1. 27
  1. 4

    I agree somewhat with the conclusion, but not the argument.

    Ok, there’s no free software implementation to verify against - but so what? If it breaks, it breaks; It’s then on NVidia, or someone else who cares, to fix it. You could easily continue development with the general contract that you don’t have to test the EGLStreams support and, while I understand that developers will generally feel uneasy about the possibility that they are breaking things without being able to verify that they aren’t, it wouldn’t be that hard a pill to swallow. You’d quickly find out if the code was going to be properly maintained and if it wasn’t, you could rip it right back out. Then, the main argument is only that you’re likely wasting effort because you don’t think it will be maintained, but the fact that the code is submitted in the first place is somewhat evidence that someone cares enough that this code works.

    In my view, a much better technical argument is that supporting two different APIs, one of which is single-vendor, is a maintenance burden regardless of whether you have to test it - since you will still compile it regardless, and changes may break compilation due to the EGLStreams component, which then has to be resolved. In particular, this makes general changes to a higher level abstraction (which presumably exists as a layer over the two underlying implementations ie. EGLStreams and GBM) more costly.

    (I don’t know enough about the two APIs to make a technical judgement regarding which is better, but when it appears that neither API can be implemented in terms of the other I worry that they are both flawed).

    On the political side: I don’t think trying to force NVidia to use an API that they have persistently insisted is not suitable is really being on the right side of the argument. It’s reasonable to not expend effort supporting a proprietary API, but not to refuse to allow the vendor to provide their own support for that API. And if that, or part of it, comes in the form of closed source software, let the people who feel strongly enough about it choose the competitor who has the more open alternative (and let the problems caused by closed source components cause the frustration that they do; that’s the choice of the user). Would I (personally) prefer that NVidia release and support open-source drivers? Yes I would, but only because I’d rather have more options for hardware with open drivers, not because I begrudge NVidia their choice of providing closed drivers. The latter I solve easily by buying only AMD graphics cards (or using integrated Intel graphics. And yes there may be a few other options).
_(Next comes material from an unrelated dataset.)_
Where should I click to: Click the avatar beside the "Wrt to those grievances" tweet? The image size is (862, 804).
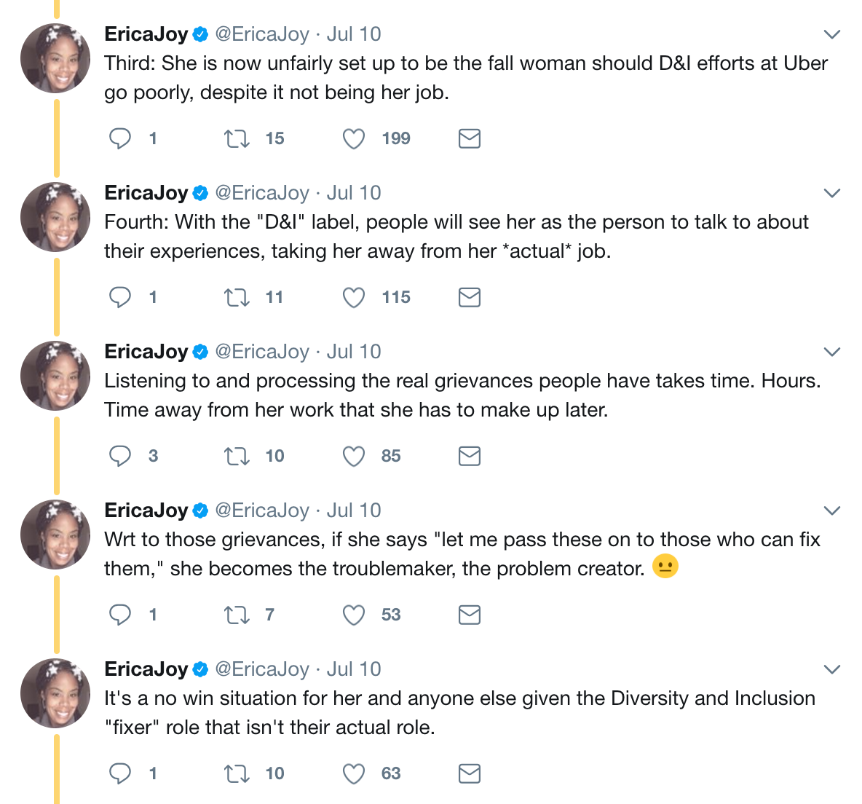pyautogui.click(x=55, y=535)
    And it’s all very well to offer to buy a competitor’s graphics card for “anyone who works on Linux graphics” but that is pretty meaningless for regular consumers who just want the graphics card that they bought to work as it should. If on some level NVidia seem to be trying to take steps to make that be the case then I don’t see why they should be discouraged.

    Ultimately, that leaves the maintenance burden issue, and I think that could easily be argued is a sufficient reason not to merge the code. But I personally think it’s the only valid reason, in this case.

    1. 4

      This. The wlroots people have an extreme stance against merging patches that they themselves won’t maintain / patches that could become dead code. I really don’t agree with them on that. Merge all the things, delete later if it’s abandoned by the original author. Linux merged the AMD Display Core after all, and no one outside of AMD is going to maintain it, and it’s fine. And here, it’s a much simpler, tiny patch.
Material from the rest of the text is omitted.